La transmission des décisions de politique monétaire sur les taux débiteurs du secteur non financier reste partielle, le recul cumulatif des taux depuis l’assouplissement monétaire de juin 2024 étant de 58 points de base contre 75 points pour le taux directeur.
Pour la croissance, Bank Al-Maghrib prévoit une accélération notable à 5% en 2025, consolidée à 4,5% en moyenne pour les deux années suivantes. La valeur ajoutée agricole devrait croître de 4% en 2026 et 2% en 2027, sous l’hypothèse de campagnes céréalières moyennes. Les activités non agricoles devraient rester dynamiques, portées par l’investissement, avec des croissances prévues de 5% en 2025, 4,8% en 2026 et 4,5% en 2027.
Les exportations progresseront de 4,5% cette année, soutenues par les ventes de phosphate et dérivés, avant d’atteindre 8,4% en 2026 et 7,9% en 2027, grâce notamment au redressement de l’industrie automobile. Le déficit du compte courant restera contenu autour de 1,8% du PIB en 2025 et inférieur à 2% les deux années suivantes. Les flux d’investissements directs étrangers se renforceront, représentant annuellement 3,5% du PIB, tandis que les avoirs officiels de réserve atteindront 448 milliards de dirhams fin 2027, couvrant près de cinq mois et demi d’importations.

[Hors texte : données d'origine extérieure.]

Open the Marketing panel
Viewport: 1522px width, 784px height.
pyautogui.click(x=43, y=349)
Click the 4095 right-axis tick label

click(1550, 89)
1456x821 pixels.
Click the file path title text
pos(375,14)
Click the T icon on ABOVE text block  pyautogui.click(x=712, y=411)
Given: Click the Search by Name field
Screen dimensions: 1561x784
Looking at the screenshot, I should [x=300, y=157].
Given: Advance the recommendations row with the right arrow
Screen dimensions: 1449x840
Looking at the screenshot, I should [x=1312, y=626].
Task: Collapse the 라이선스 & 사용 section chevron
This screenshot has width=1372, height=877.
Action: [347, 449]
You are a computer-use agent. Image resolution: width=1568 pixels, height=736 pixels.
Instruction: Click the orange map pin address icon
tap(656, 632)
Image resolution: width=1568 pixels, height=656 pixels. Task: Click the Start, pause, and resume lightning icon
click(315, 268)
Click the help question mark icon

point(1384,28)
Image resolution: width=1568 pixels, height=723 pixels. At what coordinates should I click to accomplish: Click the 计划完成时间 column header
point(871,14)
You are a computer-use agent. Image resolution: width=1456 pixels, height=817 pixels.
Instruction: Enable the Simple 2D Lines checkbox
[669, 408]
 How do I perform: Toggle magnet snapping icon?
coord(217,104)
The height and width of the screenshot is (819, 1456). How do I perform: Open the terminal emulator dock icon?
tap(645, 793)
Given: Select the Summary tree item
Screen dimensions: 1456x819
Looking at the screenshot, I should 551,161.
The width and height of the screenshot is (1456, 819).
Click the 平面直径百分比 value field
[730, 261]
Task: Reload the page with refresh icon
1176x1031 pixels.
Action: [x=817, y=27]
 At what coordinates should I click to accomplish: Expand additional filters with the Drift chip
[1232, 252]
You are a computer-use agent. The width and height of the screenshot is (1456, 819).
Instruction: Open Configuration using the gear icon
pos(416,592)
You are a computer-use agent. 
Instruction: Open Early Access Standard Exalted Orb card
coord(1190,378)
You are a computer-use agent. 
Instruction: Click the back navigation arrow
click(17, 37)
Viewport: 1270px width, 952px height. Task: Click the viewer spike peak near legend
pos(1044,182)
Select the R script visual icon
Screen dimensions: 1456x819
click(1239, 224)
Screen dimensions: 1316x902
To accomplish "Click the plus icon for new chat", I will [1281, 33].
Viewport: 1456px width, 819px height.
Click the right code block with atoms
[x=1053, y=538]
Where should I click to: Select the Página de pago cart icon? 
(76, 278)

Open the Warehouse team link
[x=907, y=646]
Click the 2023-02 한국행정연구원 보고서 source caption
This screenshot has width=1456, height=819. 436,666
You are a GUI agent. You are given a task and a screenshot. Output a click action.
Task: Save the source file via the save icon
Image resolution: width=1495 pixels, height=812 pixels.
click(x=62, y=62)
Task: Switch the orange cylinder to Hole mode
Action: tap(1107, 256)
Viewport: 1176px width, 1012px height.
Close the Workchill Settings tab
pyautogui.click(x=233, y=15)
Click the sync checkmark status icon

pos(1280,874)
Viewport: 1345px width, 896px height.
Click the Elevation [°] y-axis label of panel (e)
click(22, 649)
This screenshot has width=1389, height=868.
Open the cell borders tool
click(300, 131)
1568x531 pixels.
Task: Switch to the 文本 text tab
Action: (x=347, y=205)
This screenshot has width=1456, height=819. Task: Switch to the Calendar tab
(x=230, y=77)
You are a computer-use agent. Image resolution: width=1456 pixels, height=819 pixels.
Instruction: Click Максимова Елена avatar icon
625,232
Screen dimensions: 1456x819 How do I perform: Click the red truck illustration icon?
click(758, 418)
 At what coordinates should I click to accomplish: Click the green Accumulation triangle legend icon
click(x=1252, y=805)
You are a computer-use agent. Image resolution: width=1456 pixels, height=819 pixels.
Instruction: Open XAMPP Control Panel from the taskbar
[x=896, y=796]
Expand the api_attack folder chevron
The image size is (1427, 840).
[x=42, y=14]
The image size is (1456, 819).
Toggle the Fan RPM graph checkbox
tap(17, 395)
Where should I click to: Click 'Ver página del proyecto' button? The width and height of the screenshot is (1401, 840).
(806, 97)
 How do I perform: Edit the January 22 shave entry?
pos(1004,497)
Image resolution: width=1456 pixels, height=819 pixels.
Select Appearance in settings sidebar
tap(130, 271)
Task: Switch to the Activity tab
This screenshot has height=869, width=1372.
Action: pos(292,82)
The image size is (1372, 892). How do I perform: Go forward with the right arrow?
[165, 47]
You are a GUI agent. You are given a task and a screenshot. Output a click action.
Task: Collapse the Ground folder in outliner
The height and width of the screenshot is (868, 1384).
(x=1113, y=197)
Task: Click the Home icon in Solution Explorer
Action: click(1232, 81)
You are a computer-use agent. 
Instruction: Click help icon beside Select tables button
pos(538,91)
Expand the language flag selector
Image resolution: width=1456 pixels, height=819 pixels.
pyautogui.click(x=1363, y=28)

Le crédit bancaire au secteur non financier devrait s’accélérer, passant à 4,1% en 2025 et 5% en 2026 et 2027. La valeur du dirham restera alignée avec les fondamentaux économiques, avec une appréciation réelle de 2,2% en 2025, suivie d’une légère dépréciation en 2026 et 2027. Sur le plan des finances publiques, le déficit hors cessions d’actifs de l’État devrait diminuer progressivement, de 3,9% du PIB en 2024 à 3,4% en 2026 et 2027.
Enfin, le Conseil a validé la stratégie de gestion des réserves de change, approuvé le budget de la Banque et le programme d’audit interne pour 2026, et fixé les dates de ses prochaines réunions ordinaires au 17 mars, 23 juin, 22 septembre et 15 décembre.